[What you should do] Among the lines below, list those containing the string "Given".

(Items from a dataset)
*** Block opens ***
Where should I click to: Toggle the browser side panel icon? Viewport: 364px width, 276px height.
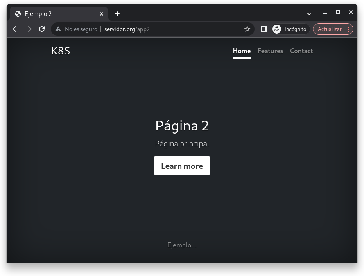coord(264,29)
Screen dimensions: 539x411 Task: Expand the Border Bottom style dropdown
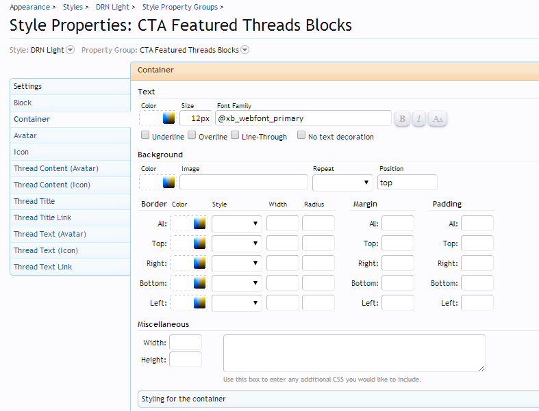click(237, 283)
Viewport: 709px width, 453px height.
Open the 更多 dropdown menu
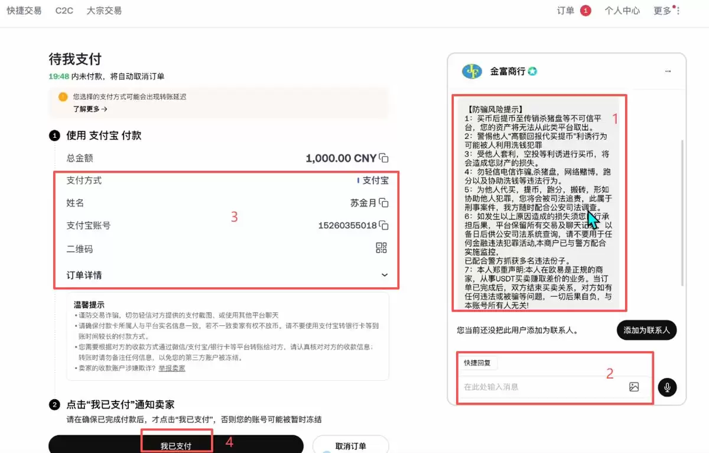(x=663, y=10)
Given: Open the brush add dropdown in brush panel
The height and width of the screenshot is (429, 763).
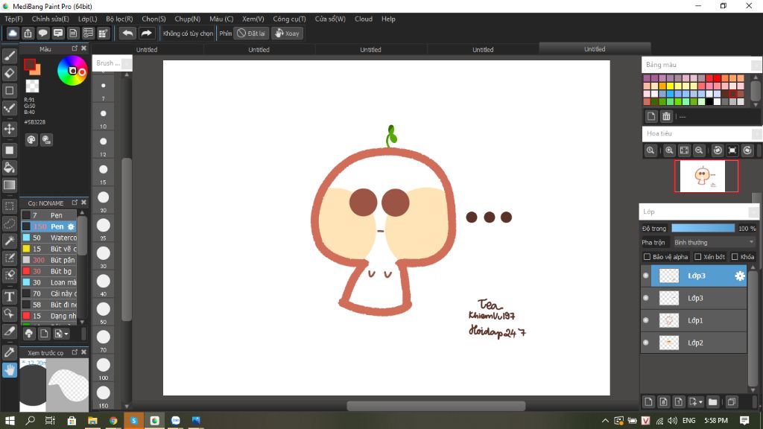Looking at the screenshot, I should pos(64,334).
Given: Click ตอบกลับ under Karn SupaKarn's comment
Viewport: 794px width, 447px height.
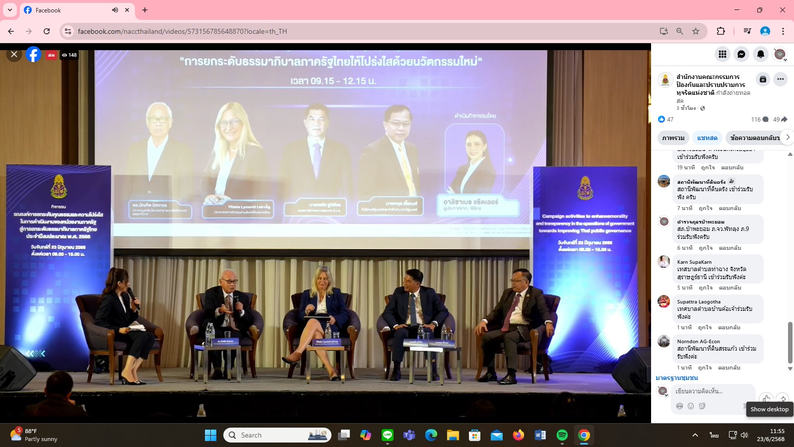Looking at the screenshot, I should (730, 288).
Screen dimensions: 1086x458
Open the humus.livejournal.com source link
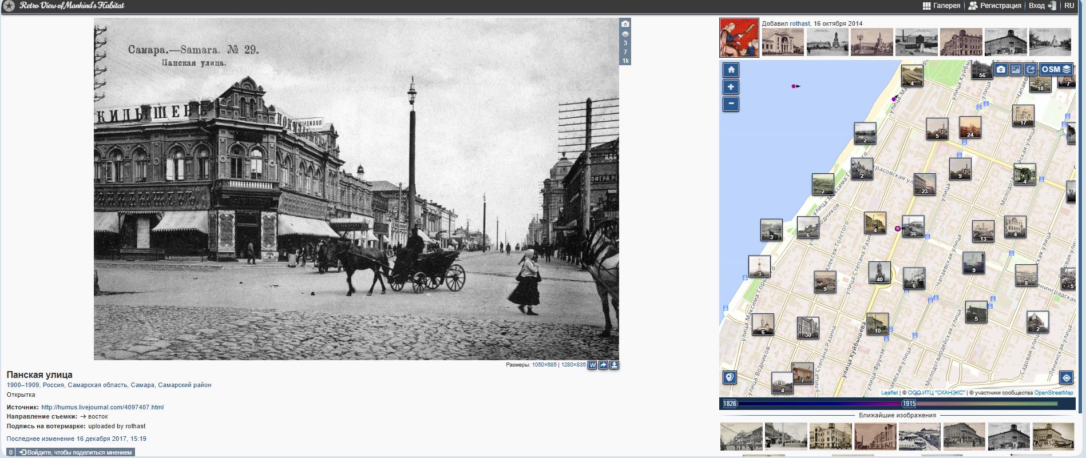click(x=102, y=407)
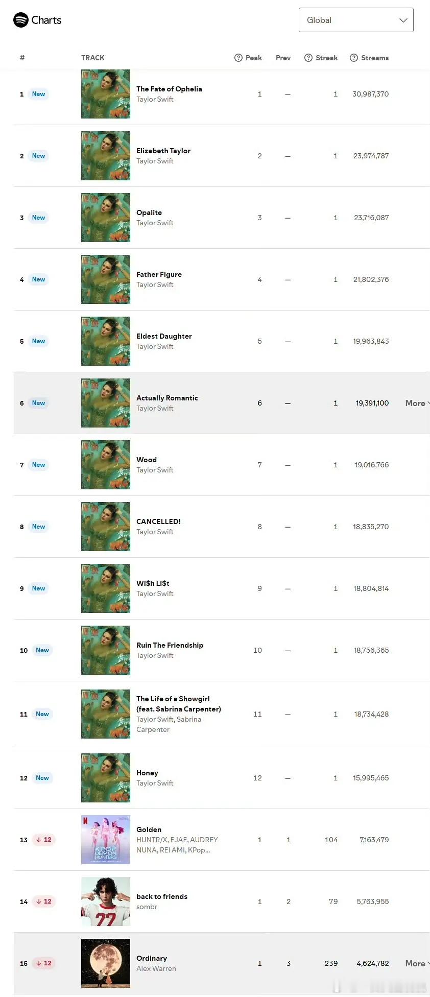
*** Block closes ***
[Solution for this task]
Given: Open the brush add dropdown in brush panel
Given: Click ตอบกลับ under Karn SupaKarn's comment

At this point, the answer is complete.